Wednesday, November 23, 2016

Red Flags In Traditional Publishing

For most new writers, finishing their book, finding a publisher, and seeing their masterpiece upon a book store shelf (literal or digital) is the dream come true. But in the publishing world, things don't always happen the way an author dreams, or even the way things are contracted.

This blog post serves to inform authors of red flags in traditional publishing. When properly prepared, you'll know what to look out for, and hopefully not suffer a negative experience.

The Publisher: Not all publishing houses are created equal; therefore, always do your research. If there's a record of unhappy publishing history, stay away.

  • Has the publisher been in business long? 
  • Do they have a solid list of authors producing work and a decent list of distributors? 
  • Is their website up to date and professional?  
  • Are they active on social media (Facebook, Twitter, Google, etc.)? 
  • Do they have a good track record? It's always good to check out sites like Piers Anthony (with a list of publishers A-Z and their pub history), Predators & Editors, and Absolute Write for any related negative information.

The People: The most basic way to understand what it's like to publish with any publishing house is by talking to the people already involved. This means finding out who the editors and authors are, how long they've worked for the company, and how they feel about the publisher overall. In my experience, most authors are happy to share their experiences. You should absolutely be wary of any publisher who refuses to provide answers to your questions about their staff.

The Contract: Upon acceptance of your submission, a publisher will send you a contract. Most contracts are full of legalese, but should be understandable. If you have trouble understanding, ask a close friend (or better, another contracted author) to be your 2nd set of eyes. 

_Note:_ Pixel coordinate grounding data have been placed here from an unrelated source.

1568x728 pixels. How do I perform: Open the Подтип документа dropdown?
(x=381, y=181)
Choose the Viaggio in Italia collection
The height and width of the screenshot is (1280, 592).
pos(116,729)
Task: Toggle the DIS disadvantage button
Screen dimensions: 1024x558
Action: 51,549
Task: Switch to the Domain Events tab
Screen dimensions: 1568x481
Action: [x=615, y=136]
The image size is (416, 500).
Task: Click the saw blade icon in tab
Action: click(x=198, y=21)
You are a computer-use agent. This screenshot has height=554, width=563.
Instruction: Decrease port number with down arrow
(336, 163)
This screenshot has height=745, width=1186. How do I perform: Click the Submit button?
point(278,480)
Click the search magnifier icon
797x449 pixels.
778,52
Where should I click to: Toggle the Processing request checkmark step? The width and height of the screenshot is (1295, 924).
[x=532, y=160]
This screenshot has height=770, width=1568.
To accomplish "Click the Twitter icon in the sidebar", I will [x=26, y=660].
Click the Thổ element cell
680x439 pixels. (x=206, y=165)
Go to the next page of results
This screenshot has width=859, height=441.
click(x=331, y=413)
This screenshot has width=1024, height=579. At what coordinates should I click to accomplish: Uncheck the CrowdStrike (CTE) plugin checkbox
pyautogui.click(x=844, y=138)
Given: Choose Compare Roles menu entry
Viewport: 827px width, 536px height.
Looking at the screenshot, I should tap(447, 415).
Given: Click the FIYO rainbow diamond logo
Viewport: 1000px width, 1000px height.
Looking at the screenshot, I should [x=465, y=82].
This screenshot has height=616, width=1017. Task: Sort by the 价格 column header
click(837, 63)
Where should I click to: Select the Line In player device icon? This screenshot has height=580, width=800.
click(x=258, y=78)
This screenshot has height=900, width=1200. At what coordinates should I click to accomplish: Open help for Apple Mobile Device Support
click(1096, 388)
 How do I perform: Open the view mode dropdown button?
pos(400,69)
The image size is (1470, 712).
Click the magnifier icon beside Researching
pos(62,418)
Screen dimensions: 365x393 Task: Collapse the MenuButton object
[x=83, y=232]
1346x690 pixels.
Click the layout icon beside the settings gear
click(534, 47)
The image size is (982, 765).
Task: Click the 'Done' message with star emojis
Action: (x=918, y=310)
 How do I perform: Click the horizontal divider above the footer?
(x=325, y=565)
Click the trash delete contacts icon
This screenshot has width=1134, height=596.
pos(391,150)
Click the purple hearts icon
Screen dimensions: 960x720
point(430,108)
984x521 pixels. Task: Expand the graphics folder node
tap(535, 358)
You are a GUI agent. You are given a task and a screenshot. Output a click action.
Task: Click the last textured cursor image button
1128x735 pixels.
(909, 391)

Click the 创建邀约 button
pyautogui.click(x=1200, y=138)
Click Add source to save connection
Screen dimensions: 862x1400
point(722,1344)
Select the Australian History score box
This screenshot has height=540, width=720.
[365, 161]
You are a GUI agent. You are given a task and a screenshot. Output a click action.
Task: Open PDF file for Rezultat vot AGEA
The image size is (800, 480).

Key elements to look and watch out for:

  • Avoid singing with a "vanity house", as in, you should never have to pay for proofreading, editing, cover design, formatting, ISBN, or distribution. You should only ever be responsible for personal advertising costs and the $35 fee for copyright registration with the Library of Congress
  • Be careful with "Rights of First Refusal".  Will publishing one work with your chosen publisher obligate you to send them other work in the future? Will they own any part of your future work, characters, concepts, etc? Think hard on this should you find it part of a contract, as you may find yourself limited to working with only one publisher.
  • Make sure your contract specifies how and when you will be paid, and how sales will be reported to you
  • Make sure there is a clear written explanation of what happens if your publisher fails to publish in a set time period, pay royalties or provide statement in a timely manner, or files for bankruptcy/insolvency. 
  • If at any time your publisher fails to pay or provide statement, you should take action. Are you able to request the return of your rights without penalty?
  • Be certain to understand how long your work is contracted with the publisher. Will they own the right to publish your book for 1 year? 5 years? What happens after the contractual period ends?
  • What does your publisher intend to do with print, digital, and audio rights. These rights vary from publisher to publisher, and often pay different royalties, and may be under contract for different amounts of time.
  • Some publishers require their authors by contract to maintain their author platform on social media as part of their personal marketing strategy. Make sure you're able to comply and interact with your readers or take part in online events.
  • Any changes to a contract must be signed by both author and publisher. If this is not stated in a contract with a publisher you would like to publish with, ask to have a clause added. You don't want conditions of your contract to change without your knowledge. 
The Experience: Sometimes the only way to learn is by doing. The most important part of any type of publishing is being actively aware of the people you work with and your personal rights. Even with the best preparation, mistakes can be made, feelings can be hurt, and publishing houses can go under. But hopefully, with honest preparation, you'll avoid publishing heartache.